Answer :
Final answer:
The equation for the instantaneous current through a circuit with an alternating e.m.f. applied to an inductance is I = 2.2 sin 100πt A. An a.c. galvanometer in the circuit would display the RMS value of the current as approximately 1.555 A.
Explanation:
The application of the alternating e.m.f. E = 220 sin 100πt to a circuit with an inductance of (1/π) henry leads us to the procedure of calculating the instantaneous current through the circuit. The inductive reactance (X_L) of the inductor can be calculated with the formula X_L = ωL, where ω is the angular frequency of the applied voltage, and L is the inductance. In this case, ω = 100π rad/s. Therefore, the inductive reactance is ωL = (100π)(1/π) = 100 Ω. The instantaneous current through the circuit can be derived using Ohm's law for AC circuits, which is I = V/Z, where V is the applied voltage and Z is the impedance. Since only inductance is present, Z = X_L. Thus, the equation for the current becomes I = E/X_L = 220 sin 100πt / 100, which simplifies to I = 2.2 sin 100πt A.

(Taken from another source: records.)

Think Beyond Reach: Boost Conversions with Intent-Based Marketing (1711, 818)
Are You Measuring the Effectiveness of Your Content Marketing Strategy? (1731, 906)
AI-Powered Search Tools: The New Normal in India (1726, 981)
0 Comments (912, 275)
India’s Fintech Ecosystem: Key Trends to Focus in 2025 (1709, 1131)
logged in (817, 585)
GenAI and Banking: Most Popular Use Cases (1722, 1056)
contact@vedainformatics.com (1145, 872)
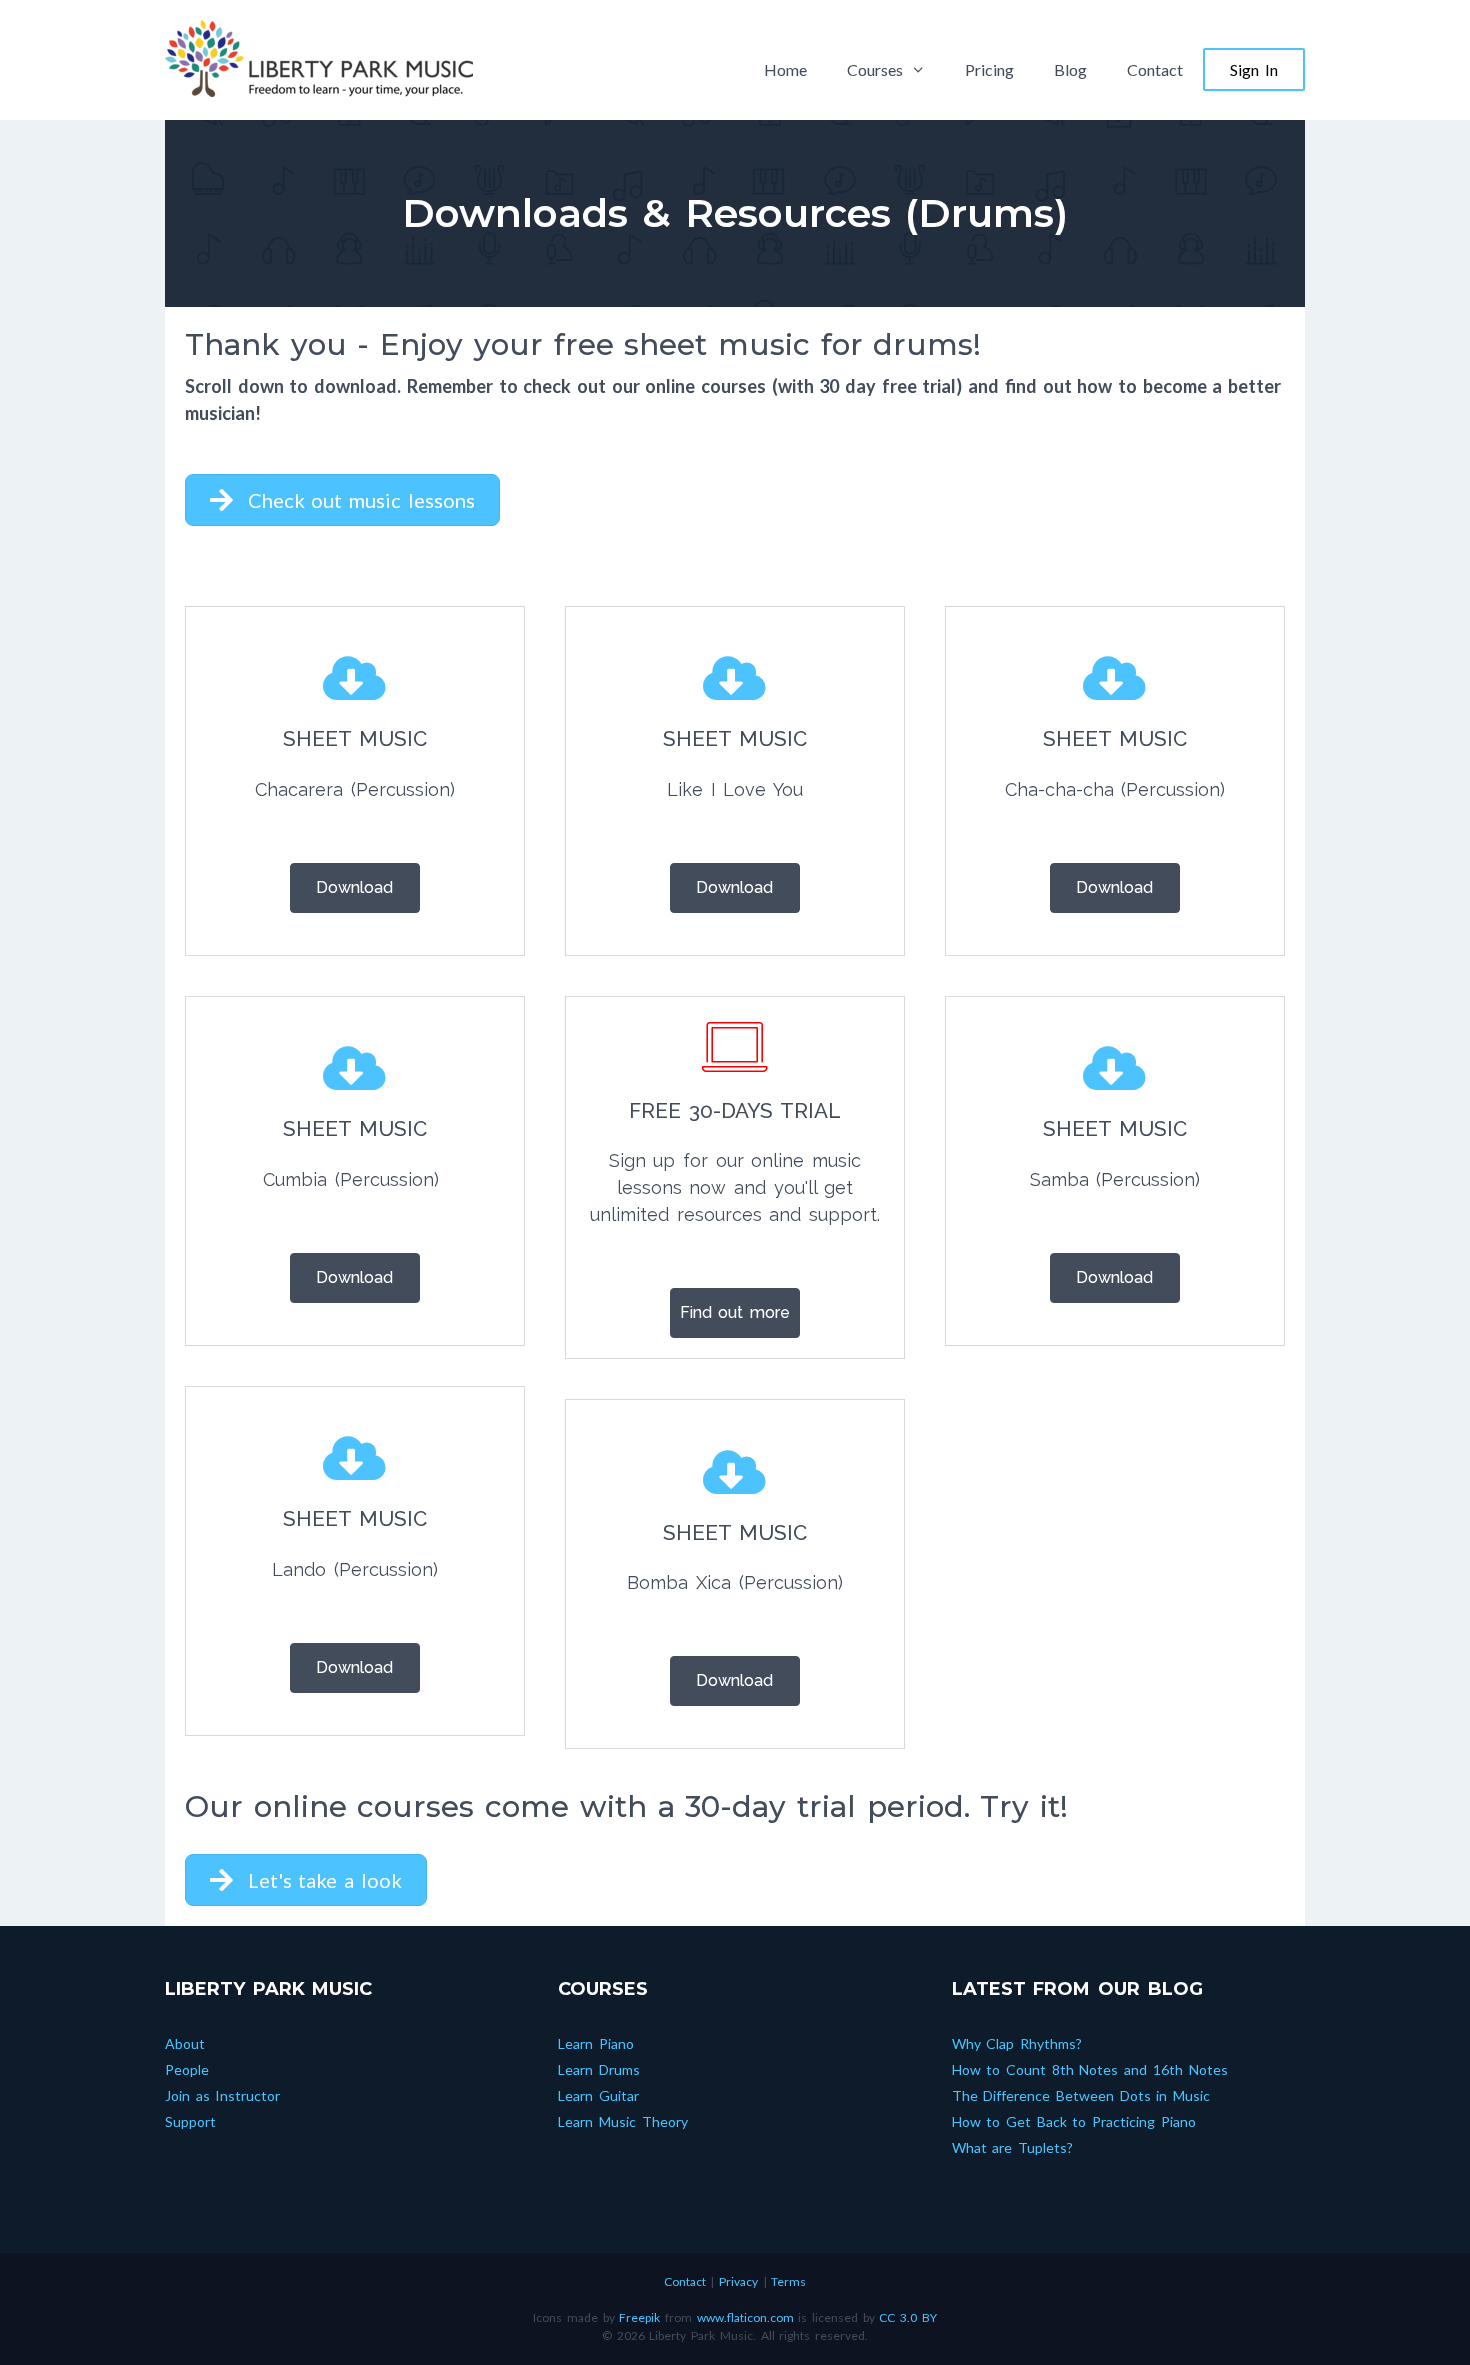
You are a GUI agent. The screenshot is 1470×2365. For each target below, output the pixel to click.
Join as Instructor (222, 2095)
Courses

Regarding the reading of an a.c. galvanometer connected in the circuit, it would measure the root mean square (RMS) value of the current, not the instantaneous current. The RMS value of an AC current is I_{RMS} = I_{max}/√2, where I_{max} is the maximum (or peak) value of the current. Therefore, the RMS current in this circuit is 2.2/√2 A, which is approximately 1.555 A. This value represents the effective current that would be displayed on the galvanometer.